🤖 AI Summary
This work addresses the challenge of cross-domain reinforcement learning, where the absence of environment interaction and reward signals in the target domain hinders direct policy learning. The authors propose the first application of diffusion Schrödinger bridges to this setting, aligning the distributions of source-domain dynamics and target-domain offline demonstrations through a principled probabilistic framework. By integrating a state-transition-based reward modulation mechanism, the method enables effective policy transfer without requiring any interaction with the target environment. This approach simultaneously preserves dynamic consistency and ensures reward compatibility. Evaluated on standard MuJoCo cross-domain benchmarks, the proposed method significantly outperforms existing approaches, demonstrating robust adaptability to shifts in environmental dynamics.
📝 Abstract
Cross-domain reinforcement learning (RL) aims to learn transferable policies under dynamics shifts between source and target domains. A key challenge lies in the lack of target-domain environment interaction and reward supervision, which prevents direct policy learning. To address this challenge, we propose Bridging Dynamics Gaps for Cross-Domain Reinforcement Learning (BDGxRL), a novel framework that leverages Diffusion Schr\"odinger Bridge (DSB) to align source transitions with target-domain dynamics encoded in offline demonstrations.
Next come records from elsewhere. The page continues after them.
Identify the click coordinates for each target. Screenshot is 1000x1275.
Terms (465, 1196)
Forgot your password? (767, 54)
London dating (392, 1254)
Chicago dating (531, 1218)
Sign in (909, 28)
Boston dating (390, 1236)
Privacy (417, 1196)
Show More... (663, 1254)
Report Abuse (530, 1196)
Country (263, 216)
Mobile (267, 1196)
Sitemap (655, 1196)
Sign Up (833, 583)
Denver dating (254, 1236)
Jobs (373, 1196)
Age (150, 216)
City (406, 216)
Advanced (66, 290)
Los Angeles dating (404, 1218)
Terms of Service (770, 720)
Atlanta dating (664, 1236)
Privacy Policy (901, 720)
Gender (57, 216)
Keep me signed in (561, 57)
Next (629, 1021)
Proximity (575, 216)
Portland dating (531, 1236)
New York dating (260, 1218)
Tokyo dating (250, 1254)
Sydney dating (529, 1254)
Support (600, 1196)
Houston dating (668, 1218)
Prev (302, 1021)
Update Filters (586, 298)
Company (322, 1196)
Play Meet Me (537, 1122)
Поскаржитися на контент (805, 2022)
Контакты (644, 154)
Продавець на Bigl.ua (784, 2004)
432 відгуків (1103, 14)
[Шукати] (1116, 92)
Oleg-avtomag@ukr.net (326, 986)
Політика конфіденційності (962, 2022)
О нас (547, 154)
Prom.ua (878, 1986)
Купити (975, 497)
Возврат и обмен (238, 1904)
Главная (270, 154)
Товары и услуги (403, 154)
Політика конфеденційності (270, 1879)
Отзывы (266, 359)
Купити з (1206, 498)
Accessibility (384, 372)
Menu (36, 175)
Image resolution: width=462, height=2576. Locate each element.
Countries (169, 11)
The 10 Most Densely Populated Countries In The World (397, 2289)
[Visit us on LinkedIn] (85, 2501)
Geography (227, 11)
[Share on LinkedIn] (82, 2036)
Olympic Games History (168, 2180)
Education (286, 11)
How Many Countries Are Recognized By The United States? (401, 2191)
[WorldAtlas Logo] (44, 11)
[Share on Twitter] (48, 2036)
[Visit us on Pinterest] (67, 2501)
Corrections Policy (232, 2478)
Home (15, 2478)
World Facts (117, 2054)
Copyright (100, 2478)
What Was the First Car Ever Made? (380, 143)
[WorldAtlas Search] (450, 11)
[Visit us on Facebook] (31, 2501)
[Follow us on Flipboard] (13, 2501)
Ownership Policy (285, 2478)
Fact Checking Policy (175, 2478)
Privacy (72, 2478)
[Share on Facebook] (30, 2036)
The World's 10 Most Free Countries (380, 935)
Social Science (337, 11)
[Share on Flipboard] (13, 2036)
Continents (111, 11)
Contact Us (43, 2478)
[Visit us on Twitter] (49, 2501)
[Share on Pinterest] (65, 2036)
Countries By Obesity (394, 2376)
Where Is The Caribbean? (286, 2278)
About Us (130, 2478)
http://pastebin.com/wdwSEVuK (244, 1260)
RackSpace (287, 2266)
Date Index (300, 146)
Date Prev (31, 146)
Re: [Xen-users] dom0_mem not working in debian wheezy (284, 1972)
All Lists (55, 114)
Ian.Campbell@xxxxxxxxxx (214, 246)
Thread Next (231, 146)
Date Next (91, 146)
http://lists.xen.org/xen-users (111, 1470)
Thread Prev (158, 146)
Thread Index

Moreover, we introduce a reward modulation mechanism that estimates rewards based on state transitions, applying to DSB-aligned samples to ensure consistency between rewards and target-domain dynamics. BDGxRL performs target-oriented policy learning entirely within the source domain, without access to the target environment or its rewards. Experiments on MuJoCo cross-domain benchmarks demonstrate that BDGxRL outperforms state-of-the-art baselines and shows strong adaptability under transition dynamics shifts.